From the first line to the last, print the data exactly as it appears.

#### Dataset entries
——————

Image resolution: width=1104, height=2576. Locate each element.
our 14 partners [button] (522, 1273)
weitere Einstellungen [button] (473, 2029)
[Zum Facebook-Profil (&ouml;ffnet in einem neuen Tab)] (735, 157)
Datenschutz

——————

#### Finished task
Image resolution: width=1104, height=2576. Locate each element.
our 14 partners [button] (522, 1273)
weitere Einstellungen [button] (473, 2029)
[Zum Facebook-Profil (&ouml;ffnet in einem neuen Tab)] (735, 157)
Datenschutz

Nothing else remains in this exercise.